As this didn’t leave much time for consideration, it required an immediate ‘fight or flight’ decision to be made.
To help deal with the caveman’s reaction, the body would release adrenaline and cortisol (now known as the ‘stress’ hormone) to accelerate the heart rate and increase the brains use of glucose, while shutting down the non-essential functions of the body so it could focus solely on the danger.At this point, the cortisol was useful for the body, and as these situations were rare, the body could cope with this level of stress just fine.

In modern life however, we are exposed to stress inducers so frequently that the overexposure to cortisol is disrupting the body’s functions and making us physically and mentally unwell.


Okay…but how do we manage it?

Well if stress is simply the level of cortisol that’s being released into the body, it means that to counter balance stress we simply need to reducethe amount of cortisol we’ve got going on in there.

It sounds simple right?

Well, with a little bit of self discipline it can be, and it all comes down to lifestyle.

Our number one stop is  FOOD.

Now think about how you fuel a car…

We’ll say it’s a diesel, and obviously, you want it to run at it’s best performance for your long journey (in human terms we’d call this bit life), if you keep pouring gallons of petrol into it it’s not going to run well and let’s face it it will ultimately break down.

Well the same goes for you!

Humans are designed to run on real, whole foods, full of nutrients and vitamins that help our cogs go round.

If we eat right and fuel right our bodies and brains function better. Fact.

We can rebalance our cortisol levels with the foods we eat as well as decreasing general stress that is caused by a bad diet.

Put it this way, a fully functioning, pain free body is much more likely to be able to cope with a stressful situation than one that is already suffering from headaches, muscle pains, depression, digestive problems, fatigue, colds, high blood pressure, inflammation…the list goes on…and it sounds stressful enough just reading it!

So in with the fresh and healthy, out with the packaged and processed and you’re half way to chilling the hell out!

Foods that contribute to high cortisol levels:

Sugary drinks and sugary snacks

Packaged processed foods

Refined grain products – cereals, white bread, white rice, white flour



Foods that reduce cortisol levels:

Fruits – oranges, berries, tomatoes

Vegetables – bell peppers, dark leafy greens, asparagus

Healthy fats – nuts, seeds, coconut or olive oil

Proteins – eggs, fish, beans

Fibre – wholemeal bread, potatoes, oats, wholewheat pasta

Probiotic foods – yoghurt, kefir,

Green tea, ginger tea, turmeric tea

Got it!

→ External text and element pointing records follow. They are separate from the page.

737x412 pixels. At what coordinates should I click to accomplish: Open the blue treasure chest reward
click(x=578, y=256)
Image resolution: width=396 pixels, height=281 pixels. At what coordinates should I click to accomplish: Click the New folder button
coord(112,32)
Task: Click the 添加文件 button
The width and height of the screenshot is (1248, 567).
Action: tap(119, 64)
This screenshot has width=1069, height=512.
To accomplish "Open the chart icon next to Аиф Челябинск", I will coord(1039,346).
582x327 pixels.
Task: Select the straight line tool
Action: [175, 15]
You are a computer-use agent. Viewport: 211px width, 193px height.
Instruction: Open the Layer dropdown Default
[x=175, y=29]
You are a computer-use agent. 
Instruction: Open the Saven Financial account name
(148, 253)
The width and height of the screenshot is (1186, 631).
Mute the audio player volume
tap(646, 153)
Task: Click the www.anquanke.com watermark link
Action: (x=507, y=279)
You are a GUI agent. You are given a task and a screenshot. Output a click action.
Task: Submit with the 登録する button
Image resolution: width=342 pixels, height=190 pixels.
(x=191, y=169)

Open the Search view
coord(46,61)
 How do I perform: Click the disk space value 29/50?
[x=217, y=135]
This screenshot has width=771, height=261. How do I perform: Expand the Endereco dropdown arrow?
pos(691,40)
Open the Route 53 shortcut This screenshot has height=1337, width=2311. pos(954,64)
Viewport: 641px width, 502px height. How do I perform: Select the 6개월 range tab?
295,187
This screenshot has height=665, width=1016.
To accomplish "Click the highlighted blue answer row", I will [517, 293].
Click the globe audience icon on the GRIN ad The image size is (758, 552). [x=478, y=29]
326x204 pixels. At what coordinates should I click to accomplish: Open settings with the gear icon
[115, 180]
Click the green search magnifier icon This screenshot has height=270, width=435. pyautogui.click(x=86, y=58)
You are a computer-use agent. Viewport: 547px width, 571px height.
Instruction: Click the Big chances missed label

Fuel better : Feel better

But what about when the stress strikes and it’s all getting too much?

So it’s one thing to be healthy and prepared, yes, but when tough situations arise or things just keep going wrong, it can be difficult to remain positive and calm.

It’s easy to get wrapped up in the distress of the problem but this is when we let our emotions take over.

Learn this one key skill and you can start to take control when stress strikes.



It goes a little like this…

S topp

T ake a breath

O bserve              What am I thinking? What am I reacting to?
What am I feeling in my body?

P ull back
Put in some perspective and see the bigger picture.
Is it fact or opinion? How would someone else see this?

P roceed
What’s the best thing to do for me?
What’s the best thing to do for others?
What’s the best thing for this situation?

Follow these steps as soon as you feel yourself reacting to a trigger and answer these questions in your head. (You can print or write down the sequence on a small card and carry it with you at all times)
Saying the word ‘stop’ instantly creates space between the problem and your reaction
Deeper breathing calms the body and mind
Processing the answers takes the focus away from your emotions and enables you to make a more rational and logical move.

Read the sequence often so you become familiar with the steps and start by using it for small upsets. Gradually you’ll find you can use it for more intense situations and this calming process will become automatic.